On Monday, the Wall Street Journal’s BossTalk featured a laudatory Q&A with Xerox Corp. CEO Anne Mulcahy, noting how she had turned around the company. Too bad that on the same day that the Q&A ran that the company reported bad first-quarter earnings that cut more than 5 percent off the company’s stock price, noted TheDeal.com Executive Editor Yvette Kantrow.

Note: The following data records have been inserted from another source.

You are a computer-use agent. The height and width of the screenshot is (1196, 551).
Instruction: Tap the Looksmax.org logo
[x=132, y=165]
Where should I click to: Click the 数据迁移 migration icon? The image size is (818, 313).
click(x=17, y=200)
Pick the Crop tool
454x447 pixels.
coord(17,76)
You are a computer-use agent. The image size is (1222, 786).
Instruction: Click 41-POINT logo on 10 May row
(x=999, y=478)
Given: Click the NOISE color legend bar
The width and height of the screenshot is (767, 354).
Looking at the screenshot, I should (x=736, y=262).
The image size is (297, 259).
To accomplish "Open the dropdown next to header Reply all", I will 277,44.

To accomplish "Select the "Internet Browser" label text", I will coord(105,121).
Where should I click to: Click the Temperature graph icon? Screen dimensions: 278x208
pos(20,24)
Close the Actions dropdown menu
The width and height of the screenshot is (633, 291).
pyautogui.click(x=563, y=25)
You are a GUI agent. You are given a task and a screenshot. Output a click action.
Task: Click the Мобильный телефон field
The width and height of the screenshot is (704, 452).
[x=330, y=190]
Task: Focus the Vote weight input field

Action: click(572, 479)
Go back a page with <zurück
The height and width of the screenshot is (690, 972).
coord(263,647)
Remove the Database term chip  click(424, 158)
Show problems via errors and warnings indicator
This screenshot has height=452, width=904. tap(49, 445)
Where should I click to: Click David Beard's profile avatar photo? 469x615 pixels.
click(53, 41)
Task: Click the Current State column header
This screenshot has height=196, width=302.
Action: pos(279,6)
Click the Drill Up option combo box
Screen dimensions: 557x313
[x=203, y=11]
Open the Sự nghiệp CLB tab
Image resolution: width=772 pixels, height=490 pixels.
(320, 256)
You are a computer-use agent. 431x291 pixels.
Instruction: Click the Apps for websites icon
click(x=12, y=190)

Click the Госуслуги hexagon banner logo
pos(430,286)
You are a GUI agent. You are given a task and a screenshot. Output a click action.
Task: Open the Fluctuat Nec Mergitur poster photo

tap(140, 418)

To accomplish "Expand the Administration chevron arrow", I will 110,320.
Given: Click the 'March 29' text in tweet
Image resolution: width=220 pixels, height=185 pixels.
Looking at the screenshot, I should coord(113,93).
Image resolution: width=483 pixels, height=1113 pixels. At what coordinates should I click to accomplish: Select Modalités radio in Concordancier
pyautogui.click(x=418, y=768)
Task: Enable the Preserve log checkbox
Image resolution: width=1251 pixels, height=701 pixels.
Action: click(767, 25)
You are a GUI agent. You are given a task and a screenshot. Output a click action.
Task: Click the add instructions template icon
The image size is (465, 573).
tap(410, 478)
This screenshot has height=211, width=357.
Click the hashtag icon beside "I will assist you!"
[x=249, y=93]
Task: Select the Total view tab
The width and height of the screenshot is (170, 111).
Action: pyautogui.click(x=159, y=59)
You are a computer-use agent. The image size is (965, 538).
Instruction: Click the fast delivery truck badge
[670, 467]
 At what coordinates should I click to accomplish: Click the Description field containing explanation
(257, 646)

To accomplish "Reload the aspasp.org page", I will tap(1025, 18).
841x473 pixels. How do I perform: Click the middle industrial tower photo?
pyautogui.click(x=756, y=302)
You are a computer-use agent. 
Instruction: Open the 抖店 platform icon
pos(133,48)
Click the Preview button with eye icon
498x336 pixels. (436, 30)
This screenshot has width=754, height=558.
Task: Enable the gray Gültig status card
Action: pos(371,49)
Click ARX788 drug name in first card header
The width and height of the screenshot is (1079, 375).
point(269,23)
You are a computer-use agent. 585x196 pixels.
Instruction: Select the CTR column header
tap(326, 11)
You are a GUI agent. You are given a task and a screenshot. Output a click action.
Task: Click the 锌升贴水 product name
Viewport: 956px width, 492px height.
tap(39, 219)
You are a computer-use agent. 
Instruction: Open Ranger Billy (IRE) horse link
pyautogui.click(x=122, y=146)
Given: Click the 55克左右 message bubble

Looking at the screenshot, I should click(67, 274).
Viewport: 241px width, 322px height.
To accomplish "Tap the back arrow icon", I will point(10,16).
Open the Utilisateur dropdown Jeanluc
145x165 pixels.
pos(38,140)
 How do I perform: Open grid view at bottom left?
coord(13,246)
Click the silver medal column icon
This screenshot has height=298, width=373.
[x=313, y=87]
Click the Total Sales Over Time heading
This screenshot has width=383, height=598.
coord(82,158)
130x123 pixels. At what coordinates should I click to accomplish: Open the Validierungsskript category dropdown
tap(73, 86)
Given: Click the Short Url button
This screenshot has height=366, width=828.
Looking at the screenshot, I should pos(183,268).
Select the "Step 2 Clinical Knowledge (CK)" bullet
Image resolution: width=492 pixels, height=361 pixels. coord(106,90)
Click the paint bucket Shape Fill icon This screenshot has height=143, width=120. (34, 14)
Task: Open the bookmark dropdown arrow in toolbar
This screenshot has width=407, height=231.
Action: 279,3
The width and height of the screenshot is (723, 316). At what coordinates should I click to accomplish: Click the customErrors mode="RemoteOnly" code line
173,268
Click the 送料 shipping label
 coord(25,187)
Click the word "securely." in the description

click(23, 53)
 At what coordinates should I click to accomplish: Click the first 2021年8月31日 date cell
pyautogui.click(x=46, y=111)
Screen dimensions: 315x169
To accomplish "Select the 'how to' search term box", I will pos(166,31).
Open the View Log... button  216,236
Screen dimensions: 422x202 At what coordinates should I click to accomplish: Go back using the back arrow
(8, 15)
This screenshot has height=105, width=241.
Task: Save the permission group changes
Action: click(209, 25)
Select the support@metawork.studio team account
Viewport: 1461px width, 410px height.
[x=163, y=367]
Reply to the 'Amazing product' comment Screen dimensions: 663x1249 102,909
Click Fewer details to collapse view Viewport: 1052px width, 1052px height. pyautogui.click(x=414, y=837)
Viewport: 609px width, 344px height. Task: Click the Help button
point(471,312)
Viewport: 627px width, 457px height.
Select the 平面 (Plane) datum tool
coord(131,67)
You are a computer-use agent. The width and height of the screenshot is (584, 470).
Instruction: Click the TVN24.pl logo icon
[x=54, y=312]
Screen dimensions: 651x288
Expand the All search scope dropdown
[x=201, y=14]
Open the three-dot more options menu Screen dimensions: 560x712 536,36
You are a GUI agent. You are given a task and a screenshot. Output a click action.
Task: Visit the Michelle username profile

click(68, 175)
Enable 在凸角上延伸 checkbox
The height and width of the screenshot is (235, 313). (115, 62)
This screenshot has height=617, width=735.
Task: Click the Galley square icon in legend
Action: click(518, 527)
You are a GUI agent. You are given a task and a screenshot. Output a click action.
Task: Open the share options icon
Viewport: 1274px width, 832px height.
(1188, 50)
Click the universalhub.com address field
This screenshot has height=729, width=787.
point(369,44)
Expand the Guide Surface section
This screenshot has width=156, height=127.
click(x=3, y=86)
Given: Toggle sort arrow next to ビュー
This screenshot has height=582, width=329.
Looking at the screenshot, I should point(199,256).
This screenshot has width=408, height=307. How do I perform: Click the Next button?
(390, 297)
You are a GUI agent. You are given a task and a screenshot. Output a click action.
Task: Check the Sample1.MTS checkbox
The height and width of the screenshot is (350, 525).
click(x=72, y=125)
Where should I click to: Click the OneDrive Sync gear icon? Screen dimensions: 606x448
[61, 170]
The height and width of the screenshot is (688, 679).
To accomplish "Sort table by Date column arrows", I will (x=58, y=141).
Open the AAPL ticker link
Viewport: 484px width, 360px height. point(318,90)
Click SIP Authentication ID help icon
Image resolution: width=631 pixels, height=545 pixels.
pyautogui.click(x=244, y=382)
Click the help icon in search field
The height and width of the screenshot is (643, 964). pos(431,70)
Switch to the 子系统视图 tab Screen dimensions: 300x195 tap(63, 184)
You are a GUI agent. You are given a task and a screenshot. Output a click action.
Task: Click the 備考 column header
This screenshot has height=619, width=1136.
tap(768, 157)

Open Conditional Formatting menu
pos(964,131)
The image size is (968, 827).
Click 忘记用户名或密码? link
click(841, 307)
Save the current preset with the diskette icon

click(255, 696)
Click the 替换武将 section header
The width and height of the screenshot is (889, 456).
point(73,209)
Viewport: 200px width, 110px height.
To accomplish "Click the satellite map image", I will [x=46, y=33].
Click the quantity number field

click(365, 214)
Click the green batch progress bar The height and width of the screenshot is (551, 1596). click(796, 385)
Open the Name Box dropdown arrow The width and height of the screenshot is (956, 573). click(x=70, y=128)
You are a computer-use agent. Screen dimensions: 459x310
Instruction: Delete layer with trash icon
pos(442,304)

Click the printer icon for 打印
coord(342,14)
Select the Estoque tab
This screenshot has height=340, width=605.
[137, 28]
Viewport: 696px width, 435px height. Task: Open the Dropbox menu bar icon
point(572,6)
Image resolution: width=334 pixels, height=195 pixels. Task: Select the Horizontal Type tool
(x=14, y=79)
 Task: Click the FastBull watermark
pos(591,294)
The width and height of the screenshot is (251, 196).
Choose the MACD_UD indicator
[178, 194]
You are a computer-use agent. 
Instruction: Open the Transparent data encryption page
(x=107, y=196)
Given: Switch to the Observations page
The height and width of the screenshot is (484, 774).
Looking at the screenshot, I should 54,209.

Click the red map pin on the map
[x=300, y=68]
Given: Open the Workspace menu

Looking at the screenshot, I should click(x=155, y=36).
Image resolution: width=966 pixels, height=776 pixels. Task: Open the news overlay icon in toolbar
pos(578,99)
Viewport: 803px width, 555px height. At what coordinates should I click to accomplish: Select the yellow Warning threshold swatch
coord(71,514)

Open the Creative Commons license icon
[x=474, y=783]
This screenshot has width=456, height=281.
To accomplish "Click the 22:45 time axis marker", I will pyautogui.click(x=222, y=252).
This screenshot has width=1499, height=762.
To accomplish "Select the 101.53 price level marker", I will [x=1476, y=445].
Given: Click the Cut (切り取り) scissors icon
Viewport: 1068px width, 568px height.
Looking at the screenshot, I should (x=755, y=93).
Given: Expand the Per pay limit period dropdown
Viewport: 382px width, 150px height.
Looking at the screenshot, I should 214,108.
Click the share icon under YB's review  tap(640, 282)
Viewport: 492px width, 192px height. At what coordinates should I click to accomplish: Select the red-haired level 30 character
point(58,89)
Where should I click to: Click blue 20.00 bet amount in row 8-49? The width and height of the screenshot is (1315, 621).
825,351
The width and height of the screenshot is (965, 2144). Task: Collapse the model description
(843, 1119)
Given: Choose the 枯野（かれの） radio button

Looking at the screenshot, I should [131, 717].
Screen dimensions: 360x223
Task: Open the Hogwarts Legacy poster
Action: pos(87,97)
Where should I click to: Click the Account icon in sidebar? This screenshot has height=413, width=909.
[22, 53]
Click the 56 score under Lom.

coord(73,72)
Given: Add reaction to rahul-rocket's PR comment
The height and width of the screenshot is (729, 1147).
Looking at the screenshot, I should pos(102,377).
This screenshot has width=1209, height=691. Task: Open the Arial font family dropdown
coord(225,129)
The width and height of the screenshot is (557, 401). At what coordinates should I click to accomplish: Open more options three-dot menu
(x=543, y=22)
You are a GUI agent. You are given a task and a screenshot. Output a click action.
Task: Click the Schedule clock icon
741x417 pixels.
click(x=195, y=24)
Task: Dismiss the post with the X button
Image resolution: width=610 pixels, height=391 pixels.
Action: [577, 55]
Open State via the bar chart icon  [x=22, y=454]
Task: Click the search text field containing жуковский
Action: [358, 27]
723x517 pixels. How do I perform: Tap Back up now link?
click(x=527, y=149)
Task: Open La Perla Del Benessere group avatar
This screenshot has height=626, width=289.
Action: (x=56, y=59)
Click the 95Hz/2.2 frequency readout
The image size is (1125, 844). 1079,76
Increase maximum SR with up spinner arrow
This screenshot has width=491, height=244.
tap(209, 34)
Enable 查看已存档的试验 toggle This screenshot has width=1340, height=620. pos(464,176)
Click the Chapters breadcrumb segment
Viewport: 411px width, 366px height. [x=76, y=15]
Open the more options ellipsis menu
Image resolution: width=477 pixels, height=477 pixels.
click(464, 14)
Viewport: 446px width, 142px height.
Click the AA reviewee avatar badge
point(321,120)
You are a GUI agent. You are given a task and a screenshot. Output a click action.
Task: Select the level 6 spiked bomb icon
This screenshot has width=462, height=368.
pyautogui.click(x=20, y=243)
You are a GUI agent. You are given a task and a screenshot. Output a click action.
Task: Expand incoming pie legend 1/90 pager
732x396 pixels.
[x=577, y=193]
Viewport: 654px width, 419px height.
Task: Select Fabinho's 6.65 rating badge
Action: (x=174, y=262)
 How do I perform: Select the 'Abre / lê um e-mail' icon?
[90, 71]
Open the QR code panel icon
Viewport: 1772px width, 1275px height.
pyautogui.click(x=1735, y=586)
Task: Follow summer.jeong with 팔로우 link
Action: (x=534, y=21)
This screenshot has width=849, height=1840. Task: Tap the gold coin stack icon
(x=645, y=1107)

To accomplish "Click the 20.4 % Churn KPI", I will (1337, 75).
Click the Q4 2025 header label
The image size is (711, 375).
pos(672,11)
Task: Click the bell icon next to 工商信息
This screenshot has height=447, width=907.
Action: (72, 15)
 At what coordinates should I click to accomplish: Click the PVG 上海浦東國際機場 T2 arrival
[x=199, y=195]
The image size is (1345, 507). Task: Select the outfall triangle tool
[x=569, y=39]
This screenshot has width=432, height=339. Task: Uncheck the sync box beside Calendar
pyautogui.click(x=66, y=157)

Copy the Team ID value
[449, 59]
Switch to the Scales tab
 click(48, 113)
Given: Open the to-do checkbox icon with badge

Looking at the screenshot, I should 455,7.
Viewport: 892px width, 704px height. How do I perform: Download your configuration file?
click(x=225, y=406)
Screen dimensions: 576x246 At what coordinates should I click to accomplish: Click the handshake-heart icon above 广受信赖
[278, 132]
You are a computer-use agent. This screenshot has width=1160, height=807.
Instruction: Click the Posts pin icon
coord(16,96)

Later, Kantrow notes, “But maybe that’s not the function of the WSJ’s softball-lobbing Boss Talk. On Wednesday, the paper boasted a Q&A with Henry Paulson, CEO of Goldman Sachs Group and a big interview ‘get.’ That’s especially true these days, after Paulson’s remarks to Goldman bankers to be more ‘careful and thoughtful’ about their involvement in hostile takeovers touched off a slew of unflattering stories about the firm making unsolicited bids for its advisory clients, competing against them in auctions, and generally courting conflict. So the Q&A’s headline, ‘Goldman CEO Tackles Critics, Touchy Issues,’ as well as its illustration, which labeled Paulson ‘trader,’ ‘investor’ and ‘adviser,’ were all very provocative. It seemed Boss Talk was going to tackle the white-hot Goldman conflict issue head-on.
“Well, not exactly.”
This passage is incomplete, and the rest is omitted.